== EXTRAIT DE PAGE ==
Le Premier ministre turc Recep Tayyip a confirmé l'apparent effet de machine arrière sur le règlement de la brouille entre son pays et Israël. Selon lui, la normalisation entre les deux pays n'interviendrait que si l'état hébreu respectait sa part d'engagement - ou ce qui semble etre un nouvel engagement pris par les dirigeants israéliens à l'égard du blocus de Gaza.
" Nous avons dit : des excuses doivent être faites, des indemnités doivent être payées aux familles des victimes et le blocus de Gaza doit être levé" a martelé Erdogan ajoutant que son pays n'avait aucunement l'intention de renvoyer un ambassadeur en Israël : "la normalisation se produira lorsqu'il y aura une mise en œuvre de cet accord; et nous disons clairement sans mise en œuvre de ces mesures, pas de normalisation".
Or dans la bouche des dirigeants israéliens – au contraire, plusieurs ministres l'ont précisé -, la question du blocus de Gaza n'avait pas été évoquée.

== CONSIGNE ==
Poursuivez le texte ci-dessus sur la brouille entre la Turquie et Israël, en reprenant juste après sa dernière phrase. Les données qui suivent proviennent d'une autre source.

== DONNÉES EXTRAITES ==
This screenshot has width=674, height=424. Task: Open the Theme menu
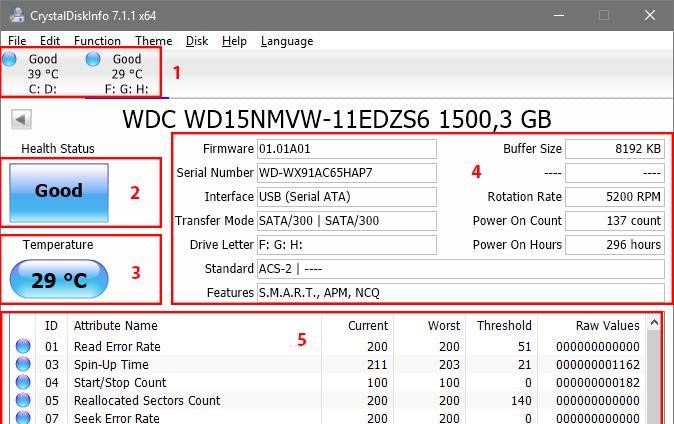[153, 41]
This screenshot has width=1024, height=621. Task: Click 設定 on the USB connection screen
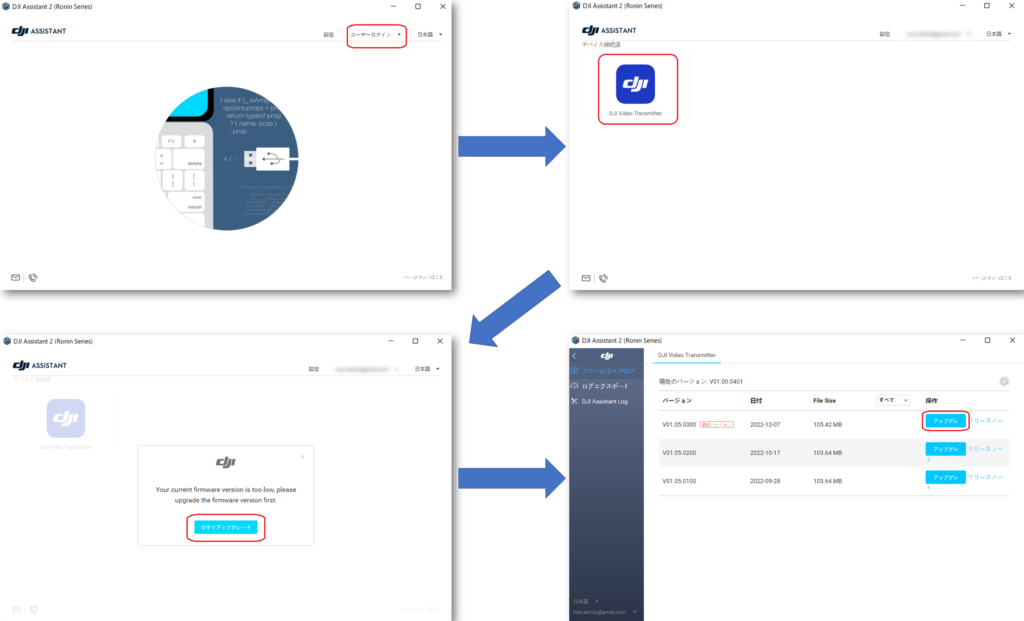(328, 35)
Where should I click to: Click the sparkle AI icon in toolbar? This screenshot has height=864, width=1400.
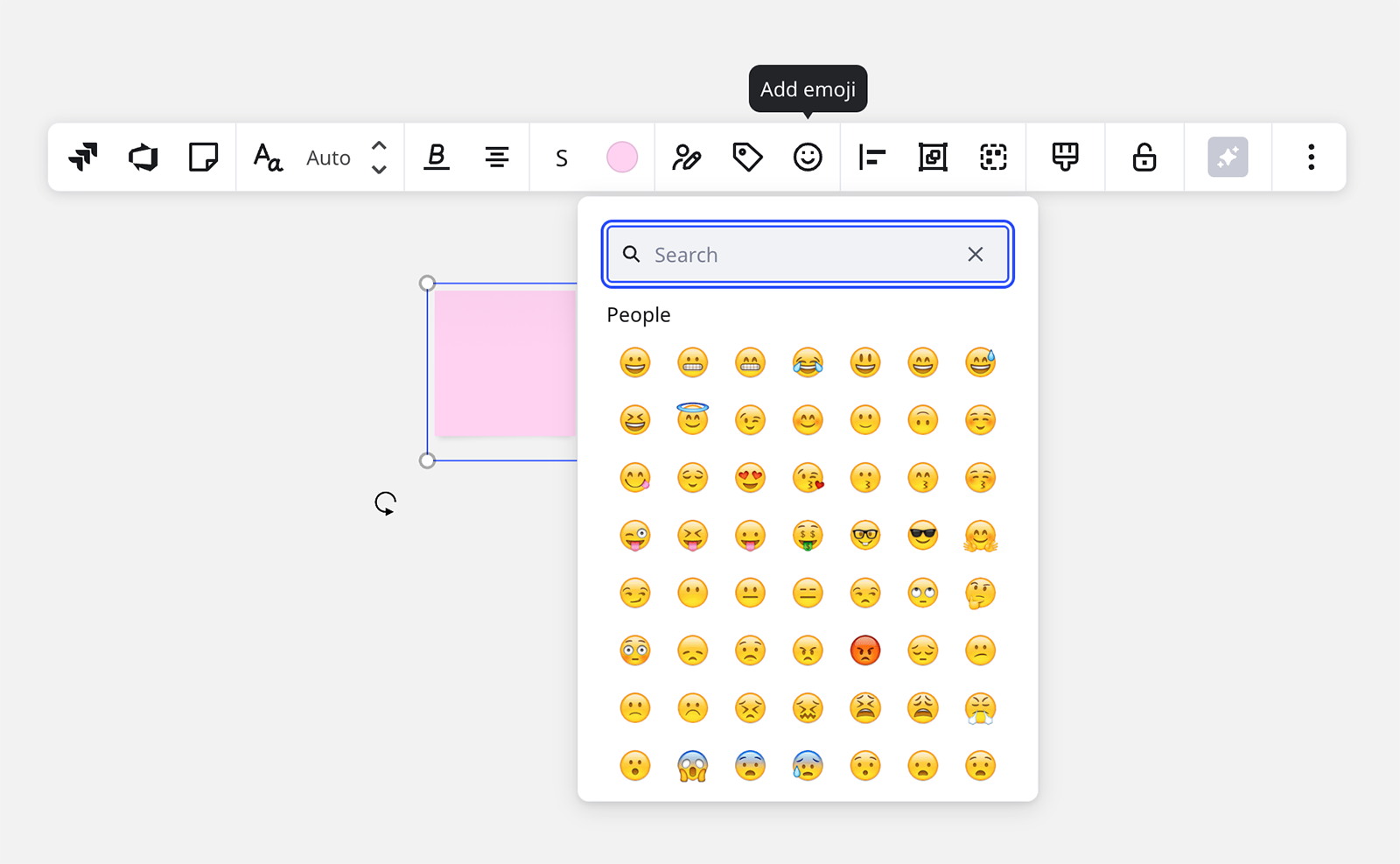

== RÉPONSE RÉDIGÉE ==
Réagissant à la déclaration du Premier ministre turc, Tsipi Livni, ministre de la Justice a estimé qu'Israël " n'était pas obligé d'avaler de telles déclarations pour aller à un renforcement des liens avec la Turquie."
Les déclarations d'Erdogan allaient déjà dans ce sens samedi, après un surprenant appel du Premier ministre israélien à son homologue turc, un geste qui résultait directement de la visite de Barack Obama en Israël.
Erdogan a par ailleurs confirmé dimanche qu'il était "trop tôt pour interrompre les procédures judiciaires visant des officiers supérieurs de Tsahal, dont l'ancien chef d'Etat major Gabi Ashkenazi.
Le Cabinet de Benjamin Netanyahu avait publié un communiqué annonçant que les deux dirigeants étaient parvenus à un accord "de normalisation entre Israël et la Turquie, incluant le retour des ambassadeurs".
Netanyahou aurait exprimé clairement que les "résultats tragiques de l'arraisonnement du Mavi Marmara n'étaient pas intentionnels, Israël exprimant ses regrets pour les pertes en vies humaines".
Le communiqué énonce que les investigations sur l'arraisonnement "auraient démontré des erreurs opérationnelles; le Premier ministre Netanyahou présente ses excuses au peuple turc pour ces erreurs qui ont conduit à des pertes humaines et a donné son accord pour l'indemnisation des familles."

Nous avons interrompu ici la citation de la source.